I sat in a comfortable booth where I could observe the kitchen action and noted on the chalk board of daily specials that a plate of Adana Shish Kebab (Spicy Ground Beef) for $5.99 instead of the usual $7.95 

Since I had never had Adana, I ordered it.  After a few minutes I saw the chef in the kitchen take two  balls of meat and a sword and impale the meat balls on the sword and then watched him shape the balls into long flattened shapes that paralleled but covered the sword’s blade.  In another fifteen or twenty minutes a platter was served with the two elongated adanas on a bed of rice with salad and a small plastic dish with cacik (yogurt sauce or tzatziki in Greek) with almost the same pronunciation as the Greek sauce).

The first bite of the Adana Shish Kebab I got imparted a powerful spicy taste of red bell peppers and chili, so I was glad to have a dish of cacik to cover up some of some of the spiciness of the meat.  The meat was cooked on the outside to a dark brown as if grilled over live coals but the center of the meat was red and tender and looked uncooked but it was cooked because of the heat transfer through the sword.  The salad was also pleasant to eat with bites of the meat.   I really liked the dish and it was a wonderful way of cooking like the new method of cooking lamb chops we recently adopted to cook the chops on the flat bone end first, that transmits heat into the center of the chop through the bone.   Also I was amazed that Turkish Cuisine still honor the tradition of shish kebab of cooking the dinner on a sword over an open fire.  My prior meal at Anatolia was a special of a flattened grilled Chicken breast.  Try Anatolia.  You will like it.

Dinner – When I talked to Suzette in the afternoon, she said she was going to Costco, so I suggested that I would like something fishy for dinner.  When she arrived at home, she had two large halibut steaks and a bag of New Zealand cockles (small clams).  We decided to fix the halibut for dinner. 

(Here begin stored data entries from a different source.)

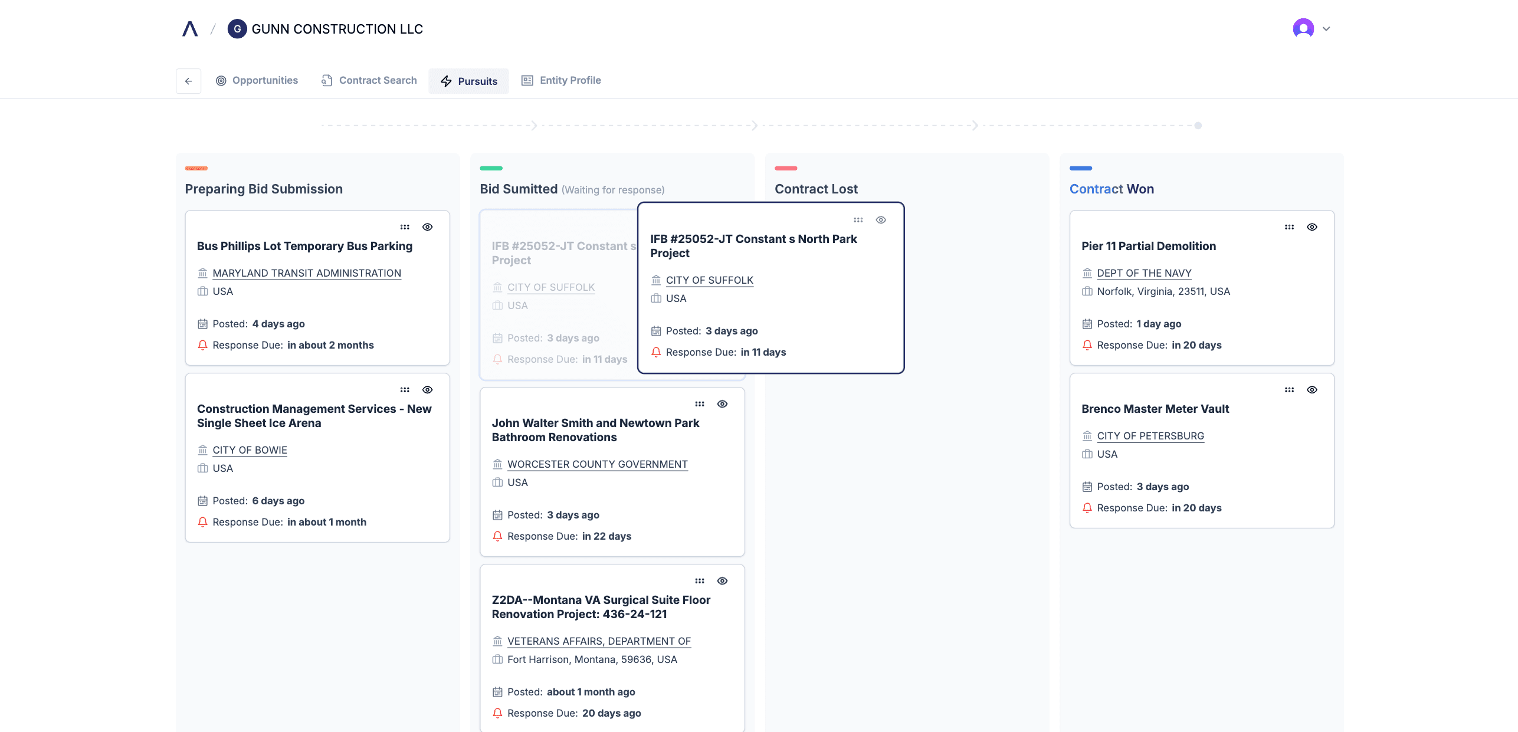
Task: Click the drag handle on Z2DA Montana VA card
Action: [699, 581]
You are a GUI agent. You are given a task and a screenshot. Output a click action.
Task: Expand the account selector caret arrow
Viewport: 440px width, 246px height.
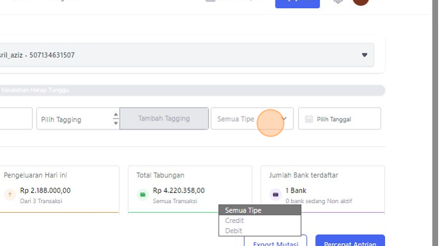coord(365,55)
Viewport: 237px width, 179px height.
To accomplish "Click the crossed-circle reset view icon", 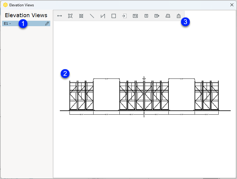I will tap(81, 16).
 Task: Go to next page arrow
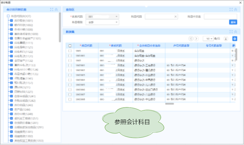pos(196,39)
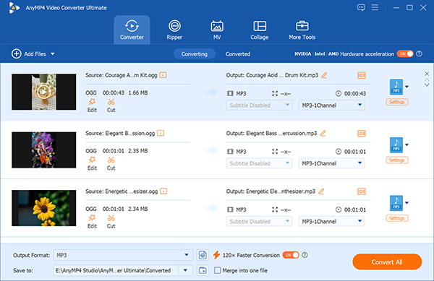Open the Ripper module

[x=174, y=30]
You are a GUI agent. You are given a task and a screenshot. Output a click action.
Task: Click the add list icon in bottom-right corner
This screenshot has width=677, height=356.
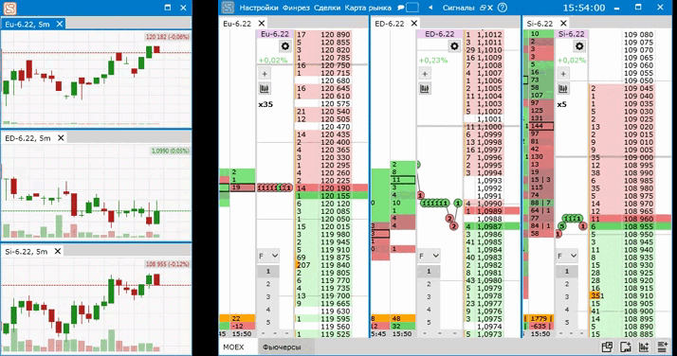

When I asked Suzette what she wanted for a vegetable, she suggested cous cous with carrots and a tomato.  I suggested that we add a shallot to the cous cous for a bit of onion flavor.  So I started dicing two carrots and a large shallot and a medium tomato.  I put 2 cups of water in a pot and threw in the shallot.  I did not sauté the shallot and carrots in butter, as I usually do, because I was trying to reduce the butter in the dish.  I coked the shallot and carrots at medium high heat for about thirty minutes before adding the diced tomato and 1 cup of cous cous.   I simmered the cous cous for ten minutes at low temperature.   Then I threw in two Tbsp. of butter and turned off the heat. 
We melted two Tbsp. of butter in a pyrex measuring cup in the microwave and then added 2 tsp. of fresh lemon juice that Suzette brushed onto the halibut steaks.  We then placed slices of lemon on the halibut and Suzette grilled the halibut until the meat was just opaque but still flaked.

I then flaked the cous cous and sit was cooked and little moist but still delicious.  We drank glasses of Seaglass Pinot Gris from Santa Barbara County, California.  The slightly sweet wine went well with the heavy grilled flakes of halibut and buttery cous cous.

I loved the moist halibut flakes with the moist cous cous.

We saved one-half of the halibut steaks for a fish soup using the clam broth we planned to cook on Saturday evening.